Prompt 1 —
In the location data rows, from the first row through the line containing "click(x=922, y=537)", swap "Where should I click to" for "Which point should I click to" and leave everything else unchanged. Return only those rows.

____ Source extract

Persisting values across callbacks

I’d like to know if I can add an attribute to my DefaultCallbacks and have it persist across multiple on_episode_end callbacks.

What i want is a metric that will average a value over the last 100 episodes. However, there are two things I need in this metric:

  1. if the model completed less than 100 episodes, I still want to sum them up and divide by 100.
  2. At some points in training, I need to “reset” this list of 100 episodes as if the model were starting again.

So, my thoughts were “let’s make a custom_metric.” If I add a collections.deque to my DefaultCallbacks with maxlen=100 and append to it at every on_episode_end, I can check it at the on_train_result callback (where I need it) and add it to the results dictionary. However, I do not know exactly if, when RAY parallelizes into multiple workers, there will be multiple instances of this callback object. Will I be able to trust this value? the on_episode_end callback is called in a “centralized” way?

Hey @BrunoBSM , custom callback objects are not centralized, meaning each worker (num_workers) will have its own instance of your provided class and will thus do its own on_episode_end call.

However, you can add episode.hist_data (build lists with values per-timestep) and episode.custom_metrics (put per-episode metrics here).

In the on_train_results method (only called on your “learner”, meaning centralized), you should then see these metrics in the results argument:

This is from our example script in ray.rllib.examples.custom_metrics_and_callbacks.py

1 Like

Hi @sven1977 ,
I had a query on a related topic you mentioned for the above concern - which is “custom callback objects are not centralized”.
I’m interested in visualising the trajectory of individual workers during training process (tune.run()).
I got the trajectory logged into the console by using the on_postprocess_trajectory method in the callback class.
But as you said, since callbacks are not centralised, I’m unable to append the trajectory separately for each worker and save it to a file. This is because, at the end of the training, the callback triggered are that of PPOTrainer (not Rolloutworker) and I’m unable to fetch the trajectory dataframe for each of three workers as they are being saved in a different instance of the callback method. Is there a better/cleaner way of doing what i need?

Below is the custom post_trajectory callback I have defined

def on_postprocess_trajectory(self,
        *,
        worker: RolloutWorker,
        episode: Episode,
        agent_id: AgentID,
        policy_id: PolicyID,
        policies: Dict[PolicyID, Policy],
        postprocessed_batch: SampleBatch,
        original_batches: Dict[AgentID, Tuple[Policy, SampleBatch]],
        **kwargs):

        
        traj1 =[]
        traj2 =[]
        traj3 =[]
        traj0 =[]
        episode_id = episode.episode_id
        worker_id = worker.worker_index
        # info = kwargs['info']

        try:
            logging.info(f"post_processed_next_obs {postprocessed_batch}")
            logging.info(f"post_processed_next_obs {np.shape(postprocessed_batch['new_obs'])}")
  
        for i in range(len(postprocessed_batch["obs"])):
            action_lows=policies[policy_id].action_space.low
            action_highs=policies[policy_id].action_space.high
            obs_low=obs_space.low
            obs_high=obs_space.high
           
            unsquashed_actions=space_utils.unsquash_action(postprocessed_batch["actions"], policies[policy_id].action_space_struct)

________
____ Available records

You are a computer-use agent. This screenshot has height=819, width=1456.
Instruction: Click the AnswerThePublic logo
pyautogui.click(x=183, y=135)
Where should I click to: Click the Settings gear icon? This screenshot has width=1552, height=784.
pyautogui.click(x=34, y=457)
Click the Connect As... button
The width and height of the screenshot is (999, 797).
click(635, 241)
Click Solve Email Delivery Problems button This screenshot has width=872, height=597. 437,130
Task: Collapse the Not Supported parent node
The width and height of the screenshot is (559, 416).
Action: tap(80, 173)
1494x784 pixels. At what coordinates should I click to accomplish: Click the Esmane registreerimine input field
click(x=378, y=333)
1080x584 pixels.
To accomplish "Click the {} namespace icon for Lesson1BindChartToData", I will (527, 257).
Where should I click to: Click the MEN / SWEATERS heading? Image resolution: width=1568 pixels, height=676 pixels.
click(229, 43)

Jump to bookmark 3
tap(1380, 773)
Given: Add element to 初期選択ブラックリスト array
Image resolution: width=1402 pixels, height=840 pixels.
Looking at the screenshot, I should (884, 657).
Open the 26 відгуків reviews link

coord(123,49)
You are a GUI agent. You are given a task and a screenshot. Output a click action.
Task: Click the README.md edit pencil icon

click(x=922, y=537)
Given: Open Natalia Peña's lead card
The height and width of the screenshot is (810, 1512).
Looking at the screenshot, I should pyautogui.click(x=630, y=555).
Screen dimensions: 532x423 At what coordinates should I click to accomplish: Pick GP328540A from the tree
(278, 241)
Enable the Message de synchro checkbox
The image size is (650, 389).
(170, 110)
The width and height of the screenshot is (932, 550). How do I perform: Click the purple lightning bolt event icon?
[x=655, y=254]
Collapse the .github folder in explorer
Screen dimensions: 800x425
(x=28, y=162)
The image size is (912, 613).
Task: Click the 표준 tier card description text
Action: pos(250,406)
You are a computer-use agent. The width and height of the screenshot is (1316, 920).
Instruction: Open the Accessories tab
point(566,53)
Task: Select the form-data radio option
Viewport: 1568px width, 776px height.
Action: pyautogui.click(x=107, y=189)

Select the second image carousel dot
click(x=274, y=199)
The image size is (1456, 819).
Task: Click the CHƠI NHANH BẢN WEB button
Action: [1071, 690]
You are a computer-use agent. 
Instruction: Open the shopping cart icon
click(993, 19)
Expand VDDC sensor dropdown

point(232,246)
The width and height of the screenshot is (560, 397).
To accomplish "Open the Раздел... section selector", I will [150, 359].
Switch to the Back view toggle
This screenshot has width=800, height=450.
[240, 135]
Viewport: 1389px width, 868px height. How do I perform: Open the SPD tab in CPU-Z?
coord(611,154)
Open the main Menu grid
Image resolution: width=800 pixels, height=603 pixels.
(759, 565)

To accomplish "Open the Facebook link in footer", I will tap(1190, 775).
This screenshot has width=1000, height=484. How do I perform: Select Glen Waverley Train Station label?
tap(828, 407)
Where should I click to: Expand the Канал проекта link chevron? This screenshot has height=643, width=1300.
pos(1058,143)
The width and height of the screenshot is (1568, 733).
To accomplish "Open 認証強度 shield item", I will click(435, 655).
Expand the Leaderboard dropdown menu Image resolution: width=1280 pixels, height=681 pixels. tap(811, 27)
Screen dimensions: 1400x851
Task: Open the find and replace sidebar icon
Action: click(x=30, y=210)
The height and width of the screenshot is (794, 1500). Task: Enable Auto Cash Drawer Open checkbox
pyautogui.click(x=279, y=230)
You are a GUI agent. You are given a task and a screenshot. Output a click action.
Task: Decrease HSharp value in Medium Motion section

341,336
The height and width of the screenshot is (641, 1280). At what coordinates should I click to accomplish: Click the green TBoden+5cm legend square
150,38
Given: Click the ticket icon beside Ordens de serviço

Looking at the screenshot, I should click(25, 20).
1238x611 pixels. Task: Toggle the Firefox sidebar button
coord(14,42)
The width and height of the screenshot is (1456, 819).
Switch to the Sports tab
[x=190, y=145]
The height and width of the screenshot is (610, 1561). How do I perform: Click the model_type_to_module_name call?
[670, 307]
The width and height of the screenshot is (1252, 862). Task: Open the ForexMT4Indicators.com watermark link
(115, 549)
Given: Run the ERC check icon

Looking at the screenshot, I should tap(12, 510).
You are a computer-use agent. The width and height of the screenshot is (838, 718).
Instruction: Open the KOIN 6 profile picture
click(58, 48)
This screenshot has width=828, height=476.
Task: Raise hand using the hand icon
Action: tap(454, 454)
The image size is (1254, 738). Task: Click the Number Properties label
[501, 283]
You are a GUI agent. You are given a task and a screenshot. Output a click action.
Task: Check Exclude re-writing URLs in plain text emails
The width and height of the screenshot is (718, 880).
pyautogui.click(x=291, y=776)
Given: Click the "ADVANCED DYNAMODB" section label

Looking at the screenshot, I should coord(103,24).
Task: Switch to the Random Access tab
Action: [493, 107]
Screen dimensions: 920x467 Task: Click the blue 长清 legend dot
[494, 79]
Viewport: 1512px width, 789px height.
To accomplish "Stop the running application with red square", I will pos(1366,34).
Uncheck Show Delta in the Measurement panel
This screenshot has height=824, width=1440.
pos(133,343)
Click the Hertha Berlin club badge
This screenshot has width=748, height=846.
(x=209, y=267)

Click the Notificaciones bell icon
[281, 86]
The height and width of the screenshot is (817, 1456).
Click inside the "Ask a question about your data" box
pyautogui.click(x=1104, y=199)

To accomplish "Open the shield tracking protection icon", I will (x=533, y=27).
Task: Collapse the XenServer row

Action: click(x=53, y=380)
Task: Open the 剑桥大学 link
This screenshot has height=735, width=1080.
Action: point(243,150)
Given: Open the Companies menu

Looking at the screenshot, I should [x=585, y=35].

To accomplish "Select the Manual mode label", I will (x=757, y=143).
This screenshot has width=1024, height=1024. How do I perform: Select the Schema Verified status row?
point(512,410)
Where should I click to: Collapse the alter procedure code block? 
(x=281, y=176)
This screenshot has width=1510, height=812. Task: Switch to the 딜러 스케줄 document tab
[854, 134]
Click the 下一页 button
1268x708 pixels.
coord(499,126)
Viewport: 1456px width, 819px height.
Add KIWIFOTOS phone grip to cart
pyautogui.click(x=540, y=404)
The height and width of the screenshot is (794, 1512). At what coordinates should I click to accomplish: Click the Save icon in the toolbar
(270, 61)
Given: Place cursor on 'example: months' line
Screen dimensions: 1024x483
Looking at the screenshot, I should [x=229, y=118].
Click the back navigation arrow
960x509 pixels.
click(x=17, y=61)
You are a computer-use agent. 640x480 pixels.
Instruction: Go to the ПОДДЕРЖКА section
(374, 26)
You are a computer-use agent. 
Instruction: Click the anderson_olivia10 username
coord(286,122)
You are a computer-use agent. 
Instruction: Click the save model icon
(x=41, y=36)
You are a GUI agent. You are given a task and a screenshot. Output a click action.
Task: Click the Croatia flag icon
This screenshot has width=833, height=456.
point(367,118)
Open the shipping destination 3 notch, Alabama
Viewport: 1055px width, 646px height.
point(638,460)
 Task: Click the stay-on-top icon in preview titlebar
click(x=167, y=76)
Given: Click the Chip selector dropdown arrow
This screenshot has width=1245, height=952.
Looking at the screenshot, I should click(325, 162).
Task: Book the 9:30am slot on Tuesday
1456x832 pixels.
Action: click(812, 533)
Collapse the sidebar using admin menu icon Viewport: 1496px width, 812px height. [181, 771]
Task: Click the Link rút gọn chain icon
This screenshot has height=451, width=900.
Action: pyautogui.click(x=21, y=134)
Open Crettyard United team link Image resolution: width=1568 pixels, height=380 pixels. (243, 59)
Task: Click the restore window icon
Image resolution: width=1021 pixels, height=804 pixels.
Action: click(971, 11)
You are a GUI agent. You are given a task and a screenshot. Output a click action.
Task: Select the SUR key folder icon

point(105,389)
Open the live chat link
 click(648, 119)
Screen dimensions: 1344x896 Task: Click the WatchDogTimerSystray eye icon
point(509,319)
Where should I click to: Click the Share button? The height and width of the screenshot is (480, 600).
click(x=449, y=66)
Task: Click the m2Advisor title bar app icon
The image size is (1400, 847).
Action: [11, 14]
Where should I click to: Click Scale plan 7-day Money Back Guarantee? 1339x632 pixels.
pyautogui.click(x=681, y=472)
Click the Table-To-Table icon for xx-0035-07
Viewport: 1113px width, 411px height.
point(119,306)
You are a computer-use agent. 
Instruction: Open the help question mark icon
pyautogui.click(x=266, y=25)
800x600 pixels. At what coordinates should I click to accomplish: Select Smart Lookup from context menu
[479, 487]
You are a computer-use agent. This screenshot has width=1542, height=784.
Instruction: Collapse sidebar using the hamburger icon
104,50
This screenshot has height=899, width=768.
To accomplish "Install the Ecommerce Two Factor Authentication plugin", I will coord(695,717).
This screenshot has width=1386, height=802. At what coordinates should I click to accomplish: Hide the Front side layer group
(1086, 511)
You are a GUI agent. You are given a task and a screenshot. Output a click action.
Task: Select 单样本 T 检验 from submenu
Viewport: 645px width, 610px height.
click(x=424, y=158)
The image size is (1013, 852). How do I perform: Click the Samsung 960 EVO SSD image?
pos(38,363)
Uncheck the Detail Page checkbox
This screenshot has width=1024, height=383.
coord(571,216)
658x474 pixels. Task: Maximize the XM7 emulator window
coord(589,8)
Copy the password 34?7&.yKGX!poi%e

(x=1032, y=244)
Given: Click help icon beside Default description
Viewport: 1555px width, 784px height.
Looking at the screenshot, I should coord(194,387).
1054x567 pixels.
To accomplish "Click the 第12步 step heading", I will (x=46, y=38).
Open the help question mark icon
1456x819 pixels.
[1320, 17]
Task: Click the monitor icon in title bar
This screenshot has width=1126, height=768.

________

Prompt 2 —
Translate this sentence from the forum thread on persisting values across callbacks into Spanish: "However, you can add episode.hist_data (build lists with values per-timestep) and episode.custom_metrics (put per-episode metrics here)."

Exercise output 1 —
You are a computer-use agent. This screenshot has height=819, width=1456.
Instruction: Click the AnswerThePublic logo
pyautogui.click(x=183, y=135)
Which point should I click to: Click the Settings gear icon? This screenshot has width=1552, height=784.
pyautogui.click(x=34, y=457)
Click the Connect As... button
The width and height of the screenshot is (999, 797).
click(635, 241)
Click Solve Email Delivery Problems button This screenshot has width=872, height=597. 437,130
Task: Collapse the Not Supported parent node
The width and height of the screenshot is (559, 416).
Action: tap(80, 173)
1494x784 pixels. At what coordinates should I click to accomplish: Click the Esmane registreerimine input field
click(x=378, y=333)
1080x584 pixels.
To accomplish "Click the {} namespace icon for Lesson1BindChartToData", I will (527, 257).
Which point should I click to: Click the MEN / SWEATERS heading? Image resolution: width=1568 pixels, height=676 pixels.
click(229, 43)

Jump to bookmark 3
tap(1380, 773)
Given: Add element to 初期選択ブラックリスト array
Image resolution: width=1402 pixels, height=840 pixels.
Looking at the screenshot, I should (884, 657).
Open the 26 відгуків reviews link

coord(123,49)
You are a GUI agent. You are given a task and a screenshot. Output a click action.
Task: Click the README.md edit pencil icon

click(x=922, y=537)

Exercise output 2 —
Sin embargo, puedes añadir episode.hist_data (crea listas con valores por paso de tiempo) y episode.custom_metrics (coloca aquí las métricas por episodio).